Kritik an Bildungspolitik, Plädoyer für nachhaltiges Wirtschaften und eine strenge Integrationspolitik

Wien, 27. Juni 2009 (OTS) Der designierte Bundesobmann und
Landesobmann der Jungen ÖVP-Wien, präsentierte im Rahmen einer Rede
seine Ziele und Vorschläge für die politische Arbeit der kommenden
Jahre. ****

Zu Beginn seiner Ausführungen betonte er die starke Verankerung
der JVP in allen Teilen Österreichs. „Wir als Junge ÖVP reden nicht
von Jugendpolitik! Unsere Funktionäre machen sie in ganz
Österreich. Wir haben in den Städten, Gemeinden und Ortschaften
viele, ehrenamtliche Mitglieder die mit viel Herzblut diese JVP so
mit Leben erfüllen. Das macht unsere Stärke unserer Bewegung aus!
Und darauf können wir auch stolz sein!“, so der Kandidat zum
Bundesobmann.

Er strich in diesem Zusammenhang auch den Unterschied zu
anderen politischen Parteien hervor. „Andere brauchen junge
Gesichter um die Überalterung der eigenen Partei und der Programme
zu kaschieren. Wir hingegen haben die jungen Funktionäre und die
modernen Botschaften“, meinte er dazu.

Integration – kein Religionskampf, dafür klare Regeln

Auch zum Thema Integration sprach Kurz Klartext. „Wir wollen
keinen Religionskampf sondern Integration nach klaren, strengen
Regeln. Ob man am Freitag, am Samstag oder am Sonntag betet ist
jedem selbst überlassen. Uns ist wichtig, dass unsere
österreichische Kultur und Identität erhalten bleibt! Wir wissen wo
wir herkommen und welche Werte und Prinzipien für uns Grundlage
unseres Handeln sind“, so Kurz in seiner Rede.

Kritik an der Bildungspolitik und Unterrichtsministerin
Schmied

Kurz ging in seiner Rede auch auf mehrere politische
Themenbereiche ein.

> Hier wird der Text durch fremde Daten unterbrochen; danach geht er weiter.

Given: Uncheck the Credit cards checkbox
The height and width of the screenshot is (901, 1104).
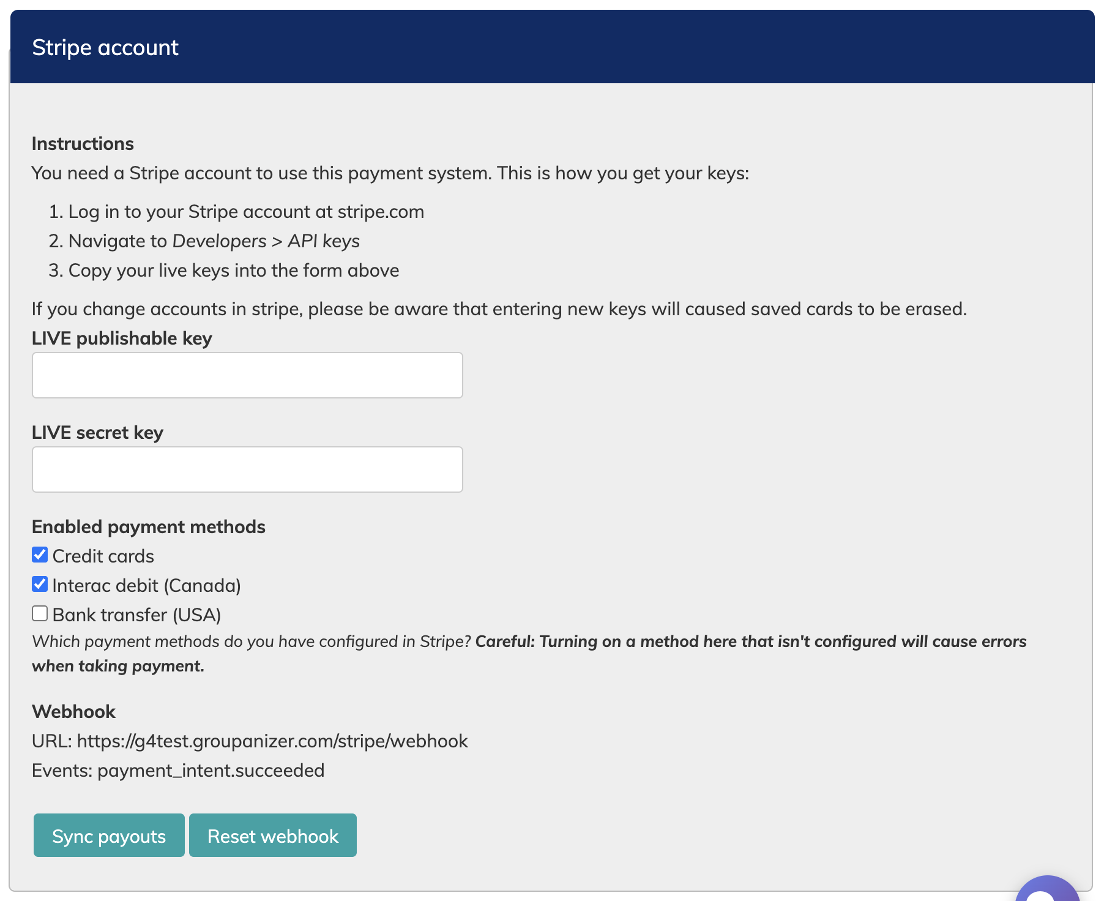Looking at the screenshot, I should [40, 555].
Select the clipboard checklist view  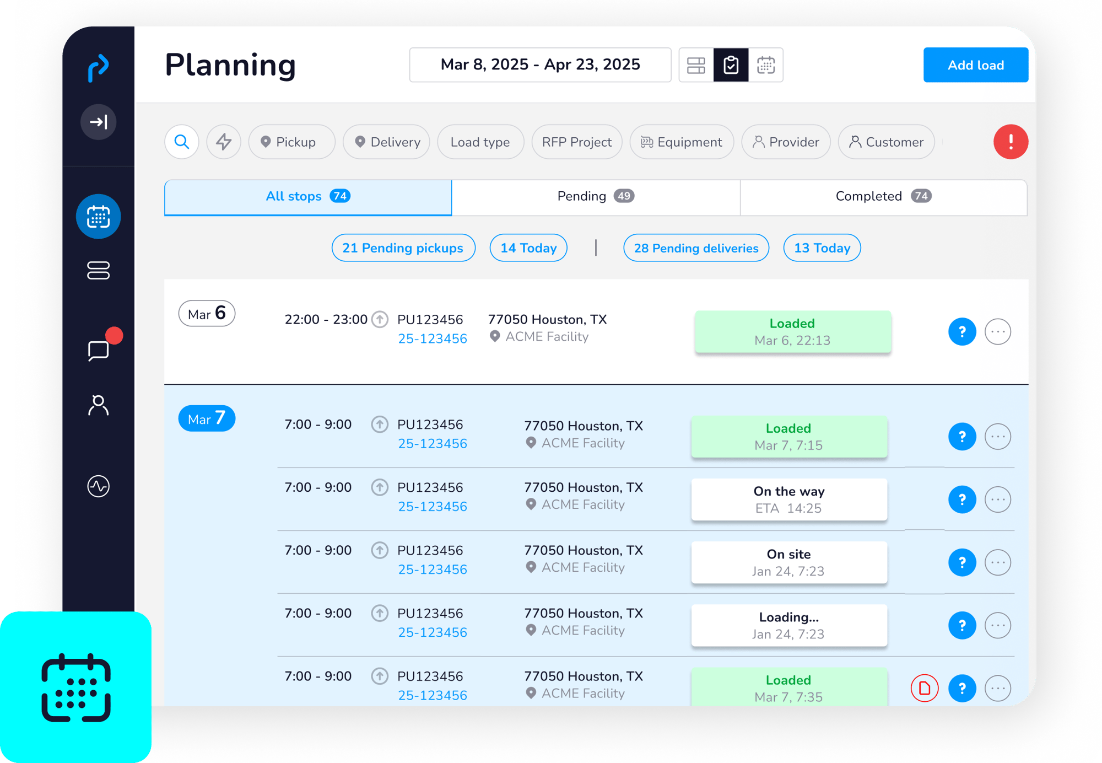click(x=731, y=65)
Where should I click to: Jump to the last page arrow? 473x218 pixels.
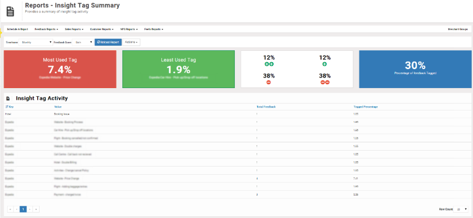(36, 209)
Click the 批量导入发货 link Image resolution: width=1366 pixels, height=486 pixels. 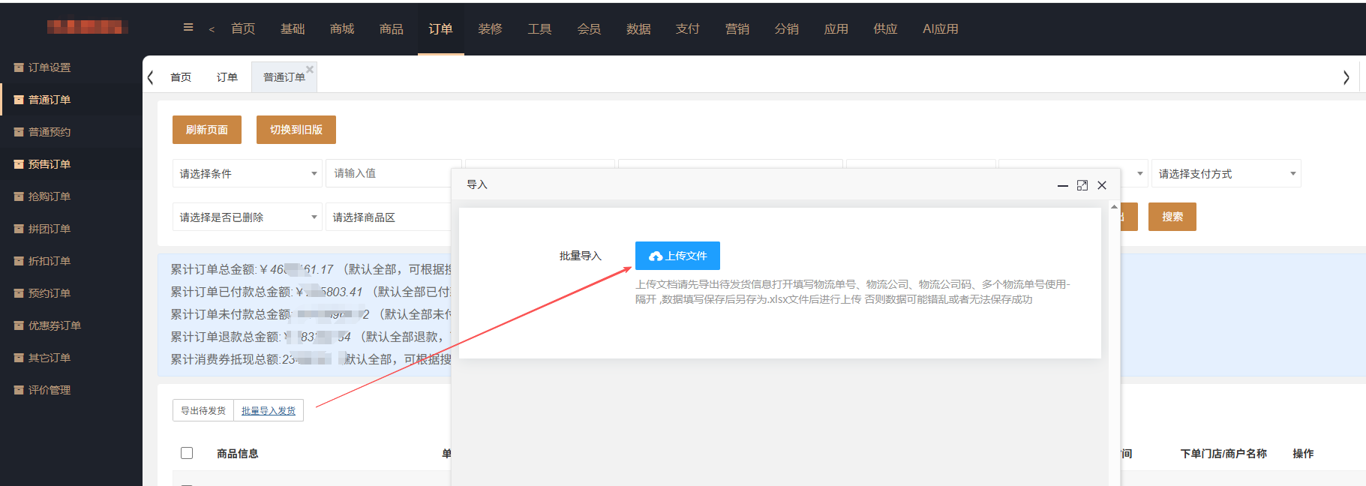[269, 410]
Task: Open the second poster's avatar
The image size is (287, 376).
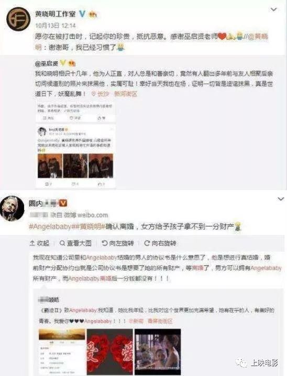Action: 12,208
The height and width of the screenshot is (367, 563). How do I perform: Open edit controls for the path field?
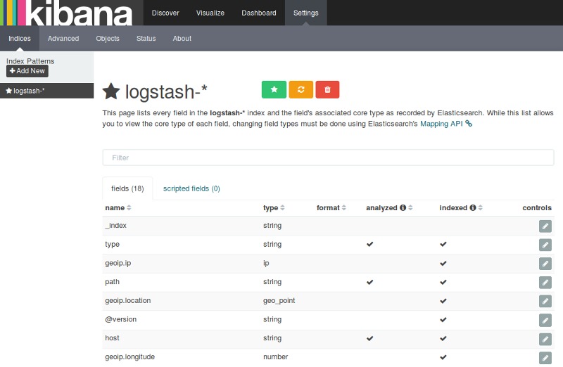(545, 282)
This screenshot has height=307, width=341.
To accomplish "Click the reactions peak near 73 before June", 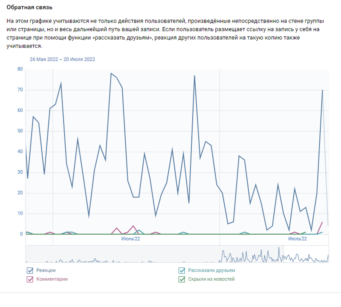I will click(61, 83).
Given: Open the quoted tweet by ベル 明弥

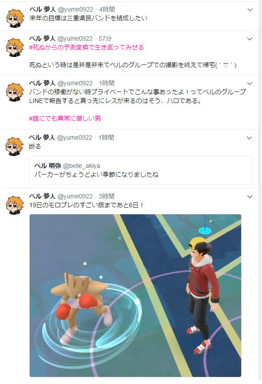Looking at the screenshot, I should tap(141, 170).
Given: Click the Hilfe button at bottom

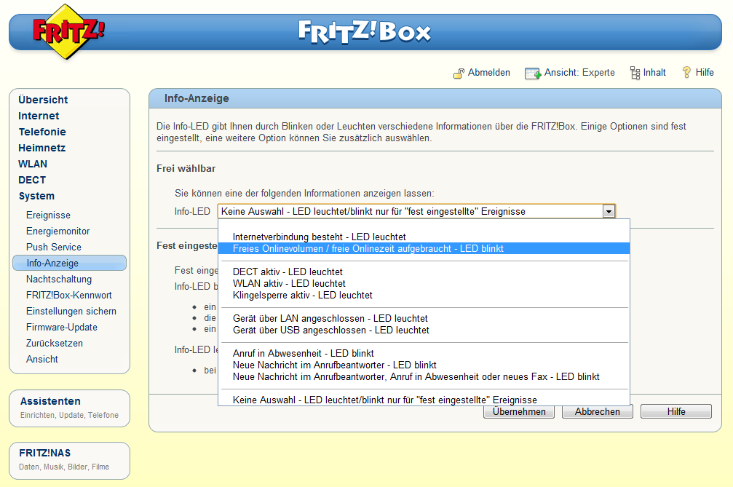Looking at the screenshot, I should click(675, 411).
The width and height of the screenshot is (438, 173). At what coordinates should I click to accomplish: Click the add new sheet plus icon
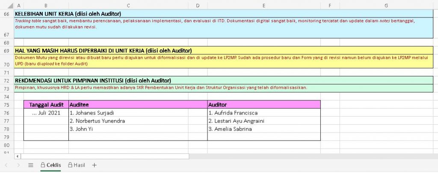(95, 165)
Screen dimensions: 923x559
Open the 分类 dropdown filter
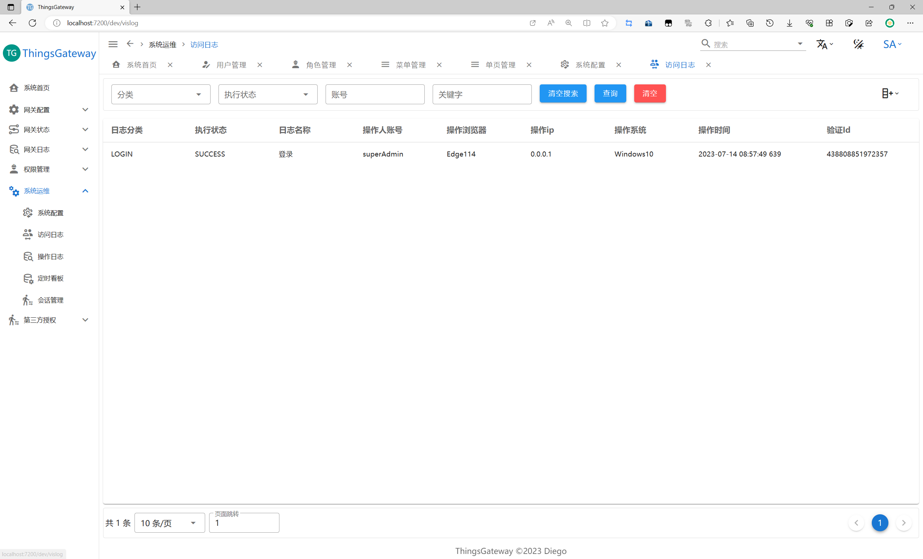pos(160,94)
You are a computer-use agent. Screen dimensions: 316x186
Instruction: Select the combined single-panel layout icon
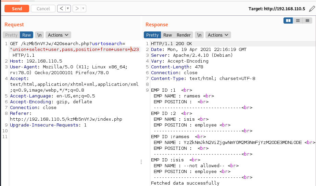pos(307,21)
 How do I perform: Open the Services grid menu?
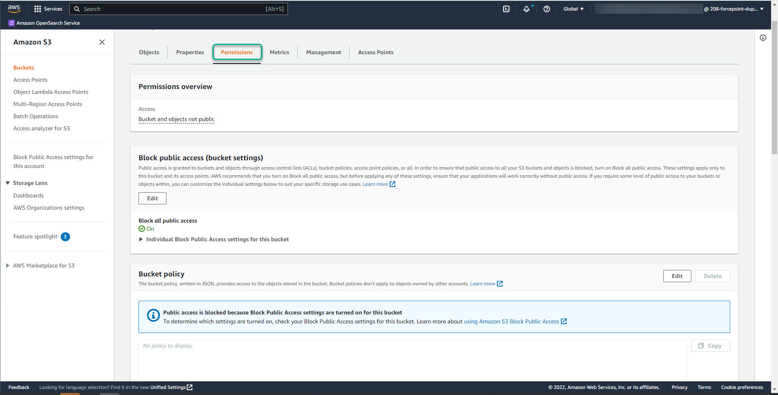tap(37, 8)
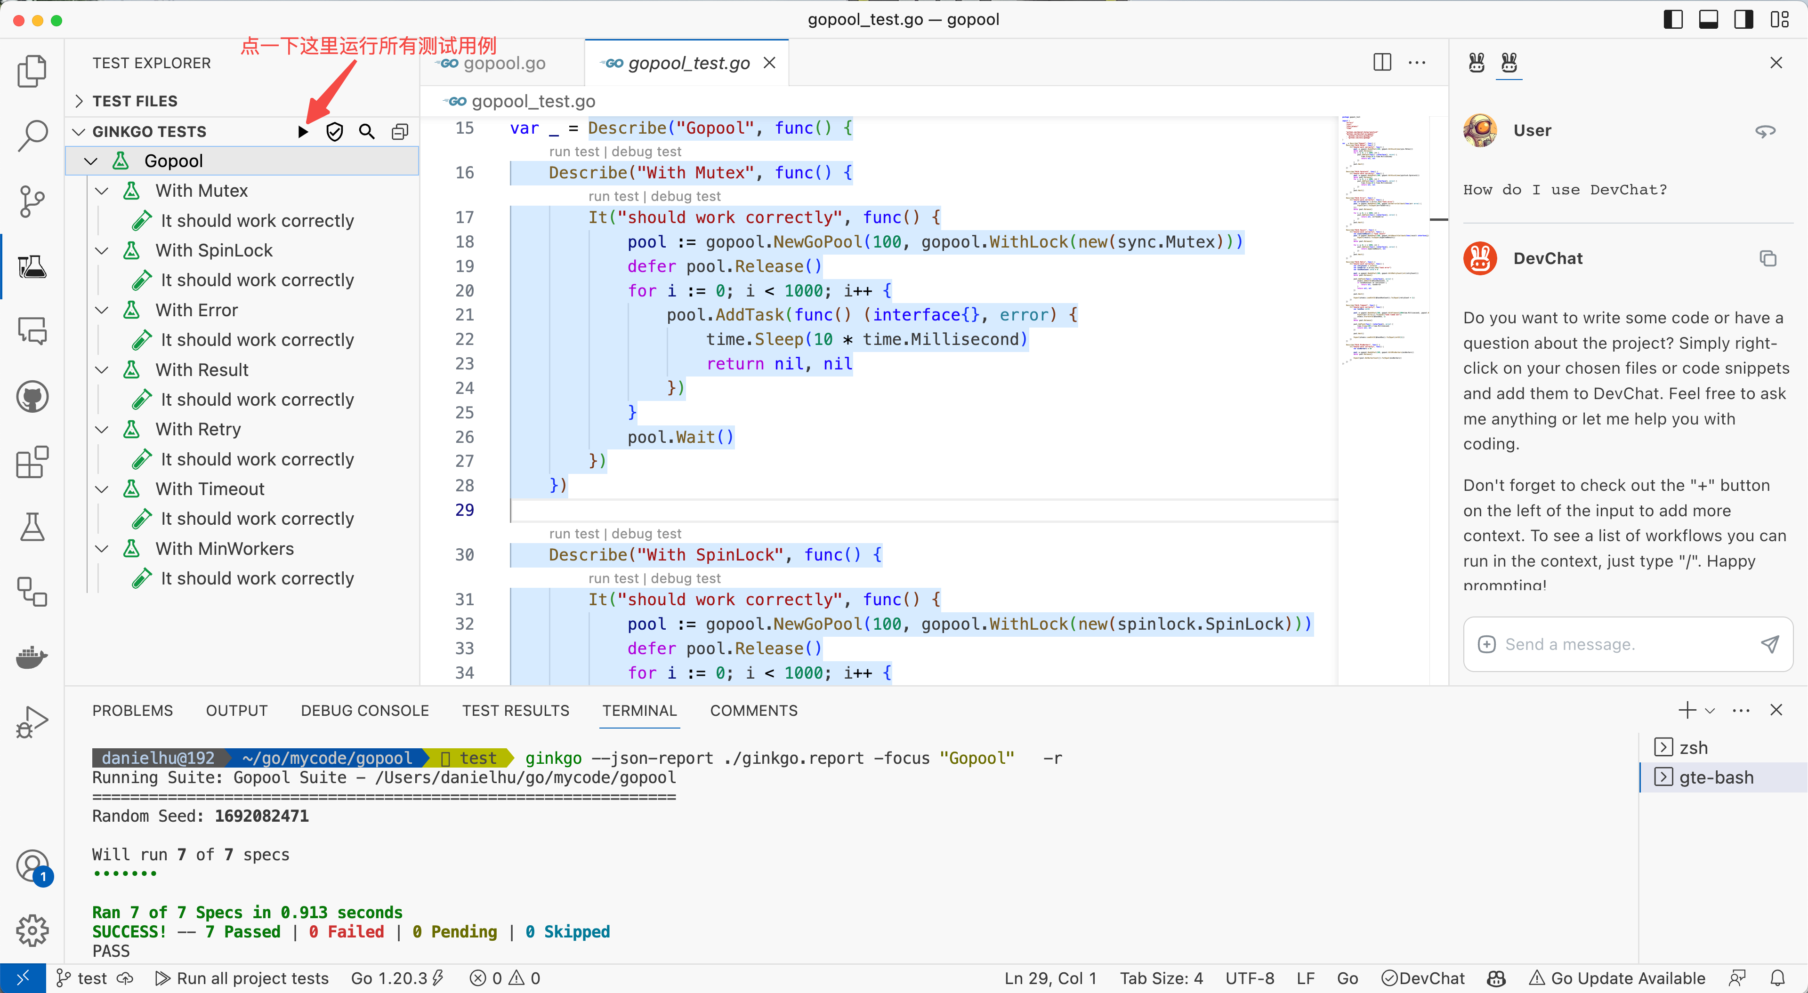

So übte er unter anderem harte Kritik an der
aktuellen Bildungspolitik von Unterrichtsministerin Claudia
Schmied! Die vorgeschlagene Maturareform bezeichnete Kurz als
„Zwangsjacke, die allen Schülerinnen und Schülern verpasst werden
soll. „Wir werden die Frau Ministerin mit unseren Vorschlägen aus
dem vorherrschenden Dornröschenschlaf herausholen“, versprach der
designierte Bundesobmann.

~
Nachhaltig wirtschaften. Keine neuen Schulden

Er legte auch ein Plädoyer für eine nachhaltige Wirtschafts-
und Finanzpolitik ab. „Auch in einer wirtschaftlich schwierigen
~

Zeit kann keine „Hinter mir die Sintflut“ Politik gemacht werden.
Momentan wird viel Geld für die Rettung des Finanzsystems ausgeben.
Sobald es wirtschaftlich besser geht, muss jedoch mit der
Schuldenpolitik wieder Schluss sein. Jeder Cent, der heute zuviel
ausgegeben wird, wird von den jungen Menschen dieses Landes
zurückgezahlt werden müssen“, erklärte er dazu.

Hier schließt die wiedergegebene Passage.